Welcome to Cantastic Authorpalooza, featuring posts by and about great Canadian children’s writers! Today’s guest: Farida Mizra. Take it away, Farida!
My memories of growing up in pre-digital South East Asia are rich with images of living in extended families, sharing lives and loves with relatives, friends and neighbours and enjoying lifestyles not driven by speed and material wants, but of leisure and simplicity.
There are also cringing memories involving injustices born out of prioritizing tradition rather than embracing changes.
My mother was homeschooled in Farsi and Urdu. My father however, like many young men, went to the UK to pursue his medical studies. There was an apparent gender inequality in formal education.
There was another kind of inequality. The poor had almost no access to public education.
Women, the underprivileged and the privileged, were not becoming aware of the new findings in child development that were creeping in through a slowly changing environment.
I became conscious of the ‘exploitation’ of children. I saw, not to my liking, innocent but ignorant adults not changing their ways while the world was changing around them. Girls were still married young rather than allowed to complete their education. Women were exploited in rich as well as poor households. Gender inequality seemed hard to accept by my young self.
As an adult, I came across the words, ‘I am to … learn’ (anonymous) and they affected me profoundly. The words had the potential to answer many of my questions, philosophical and mundane. I took them immediately to mean ‘learning’ as in education, while I decided to let them mull around in my mind for finer and deeper implications.
I’d always loved writing, especially compositions in my English class. My father took my siblings and me regularly to borrow books from a library. I grew up reading Grimm’s Fairytales, Aesop’s Fables and many fabulously illustrated children’s books. The illustrations and visions of a landscape and people different from my own fascinated me and stimulated my imagination.
My passion for writing was confirmed when I had to write an imaginary essay for my high school final exam: a day in the life of a farmer. I was so carried away by what I was writing that I forgot the time limit and had to stop midway. Luckily I was able to think of a quick conclusion!
Many years passed. After high school, there was university, marriage, children and jobs – years in which I was too busy to write. I did occasionally but it was sporadic and not as often as I wished; actually, it still isn’t.
My children grown-up, I decided to start writing with the aim of publishing. I decided to write for children. I wanted to write fun stories with something children could take away from.
I finally wrote three stories about Suraj, a tiger cub. Suraj teaches himself to overcome common childhood-related fears such as separation anxiety, inability to make friends and bullying. I decided to weave an important strategy into the stories – the strategy of ‘pausing to think out a solution before taking action’ when faced with a problem. Children do not always have a supportive adult around when they face a problem. The stories would make children aware of an option to find solutions independently. Children have tremendous potential that is often underestimated. As Dr. Seuss says, A person’s a person, no matter how small.

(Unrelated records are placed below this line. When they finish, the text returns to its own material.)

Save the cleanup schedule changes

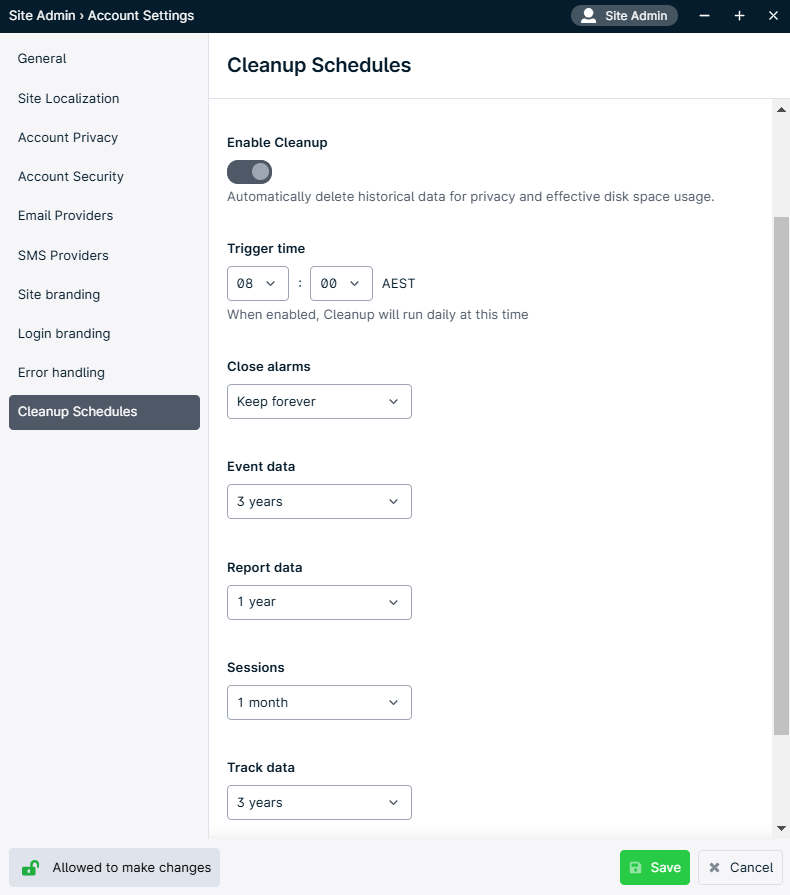point(654,867)
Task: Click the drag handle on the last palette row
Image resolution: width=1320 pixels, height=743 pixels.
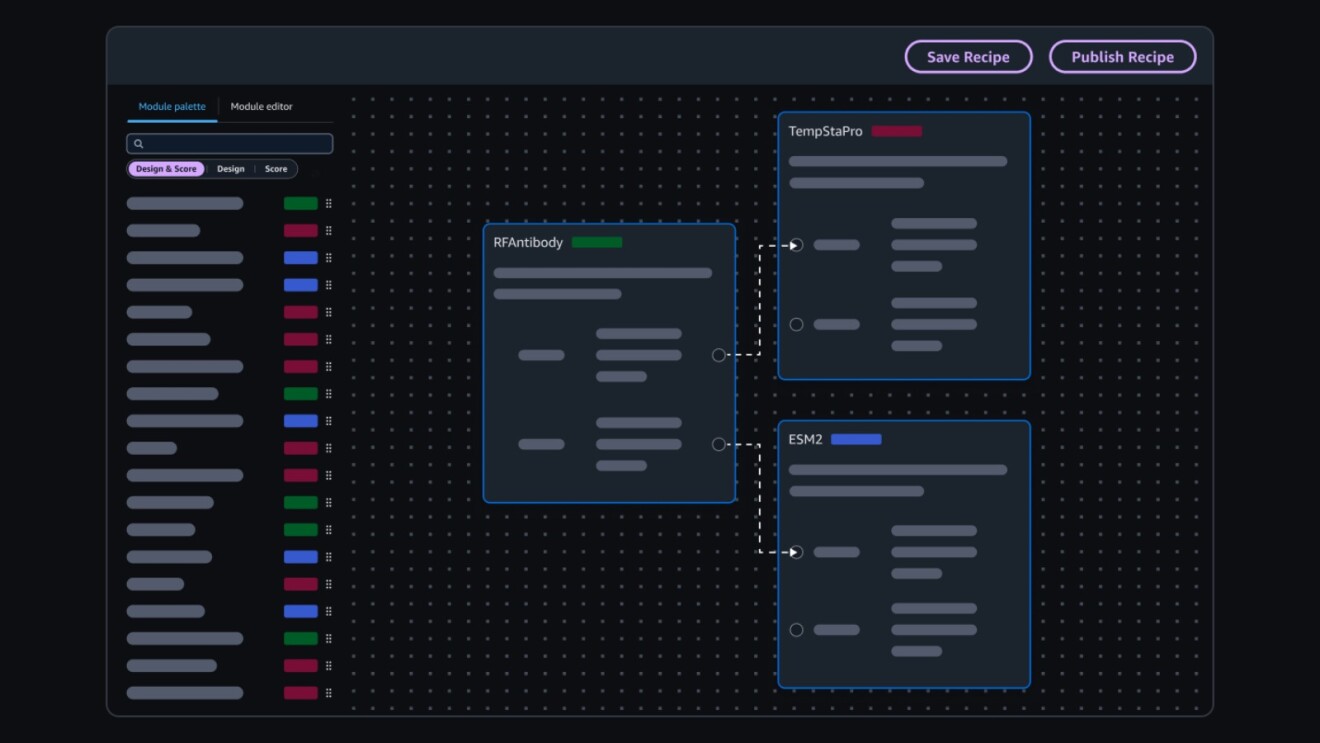Action: coord(328,693)
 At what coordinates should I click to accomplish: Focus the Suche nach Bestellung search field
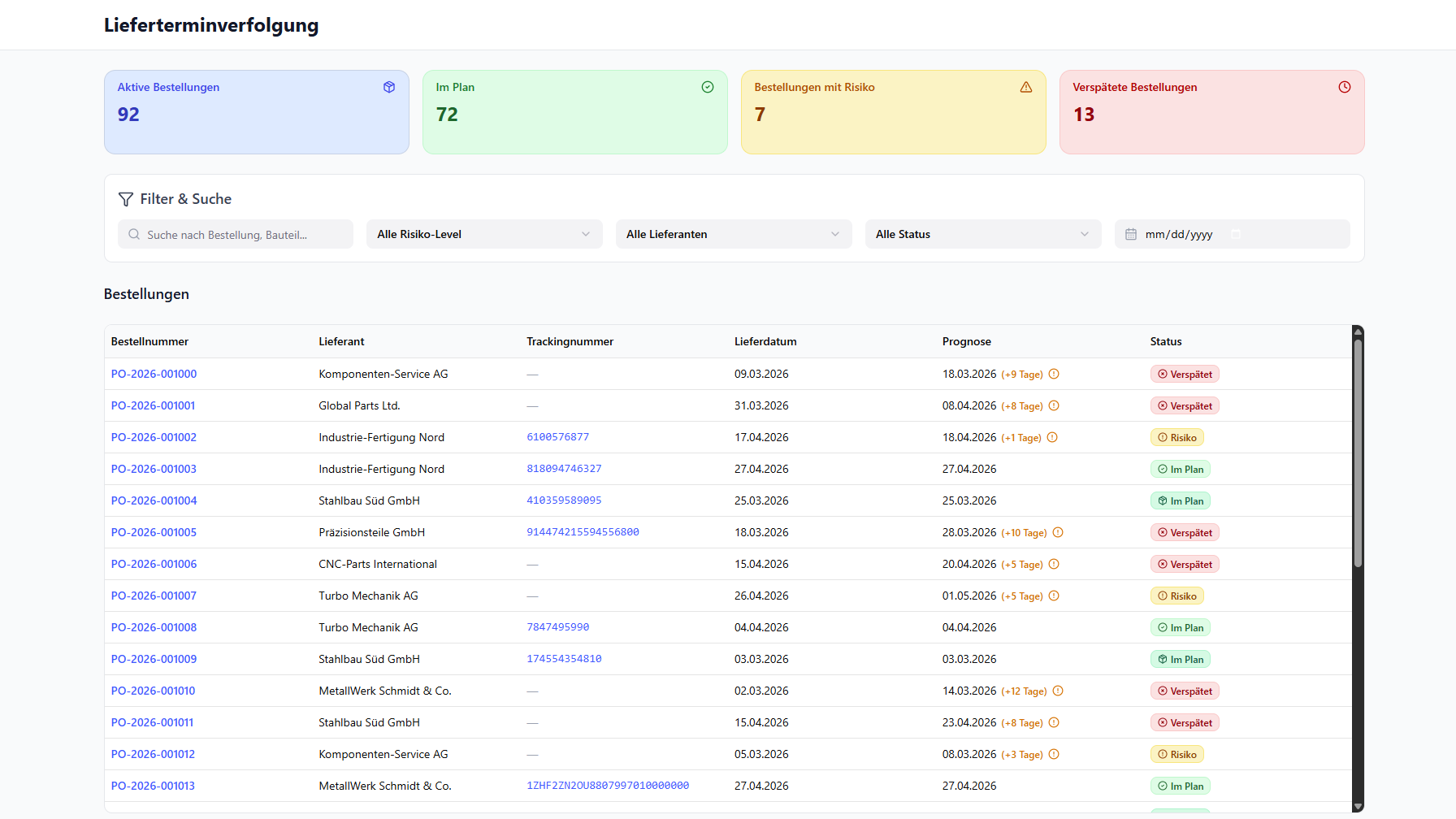click(x=244, y=235)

I loved writing the Suraj stories and I still love reading them. I sent the three stories to publishers in the US but received rejections. I decided to self-publish. Facing financial restraints, I managed to find someone who did the illustrations for me free because she had time and the inclination to illustrate a book. She is a great illustrator. However, because of personal commitments she had to stop the project half way. She had done the sketches but could not do the colouring. I found someone who did the colouring.

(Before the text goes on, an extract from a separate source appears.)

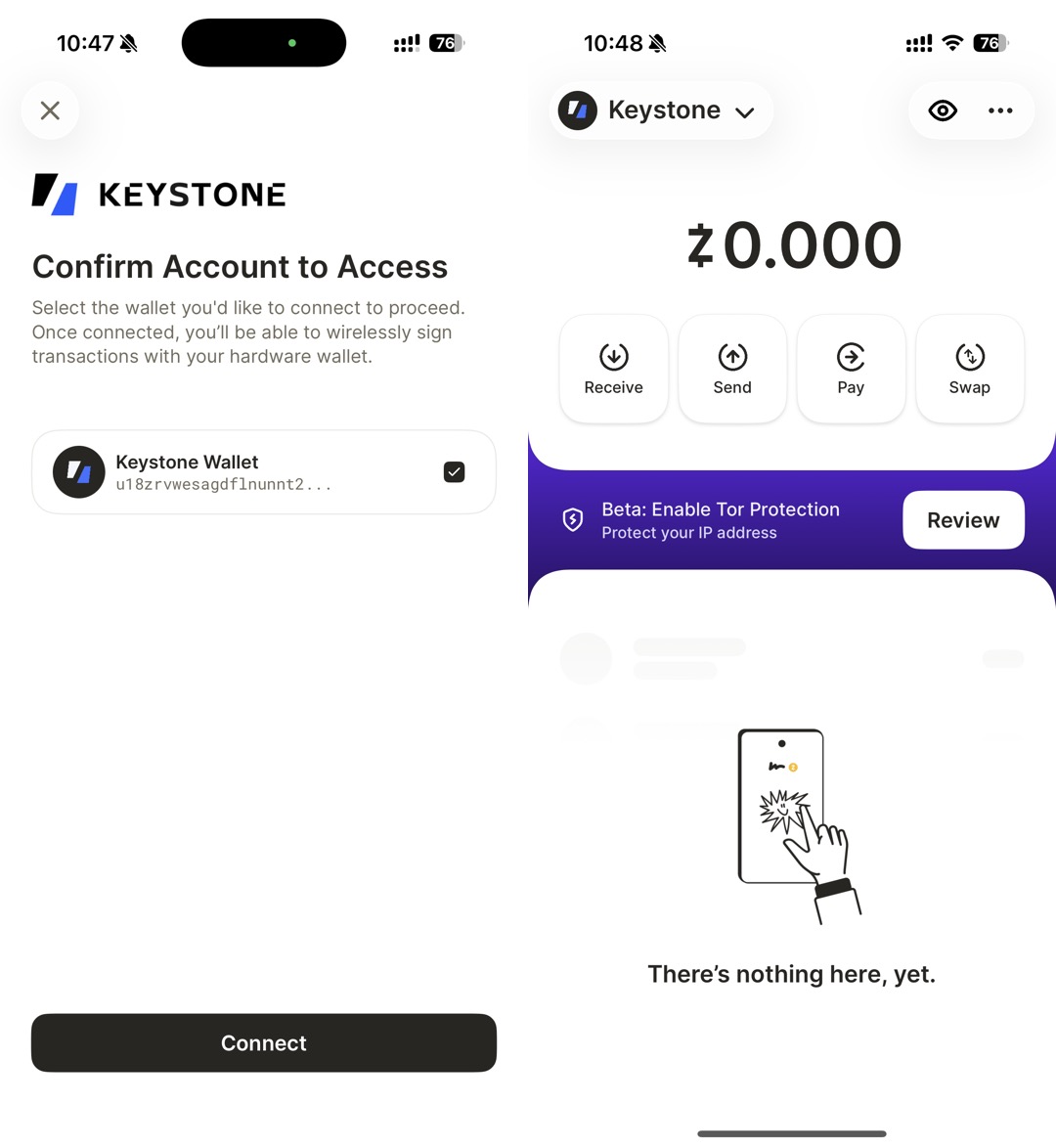Close the Confirm Account screen
The height and width of the screenshot is (1148, 1056).
50,110
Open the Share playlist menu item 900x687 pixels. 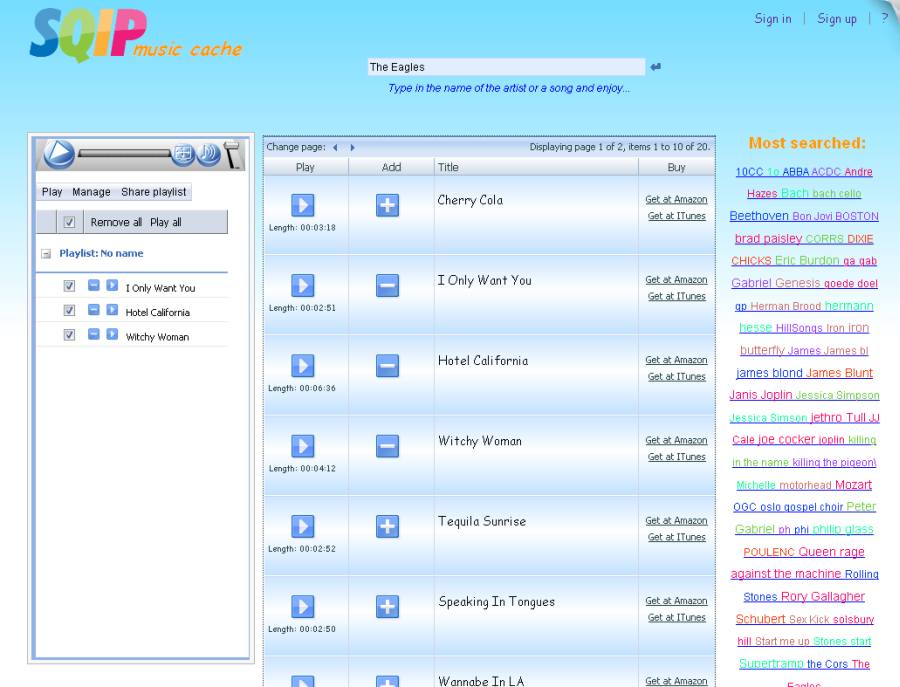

I self-published all three stories under one title, Suraj The Tiger Cub, as publishing three separate books was not viable. Soon after, when I was visiting my homeland in 2014, a children’s publisher saw a copy of my book. They offered to acquire it and publish it under the banner of Oxford University Press (OUP): you can find it in their catalogue, here. Since then, OUP has published five more books of mine.
I continued writing and self-published three more books on Amazon, Poems That Empower Children, I See Things From Where I Am, and Zebi’s Dream. Zebi’s Dream has recently been acquired by Waldorf Publishing and is available on their website.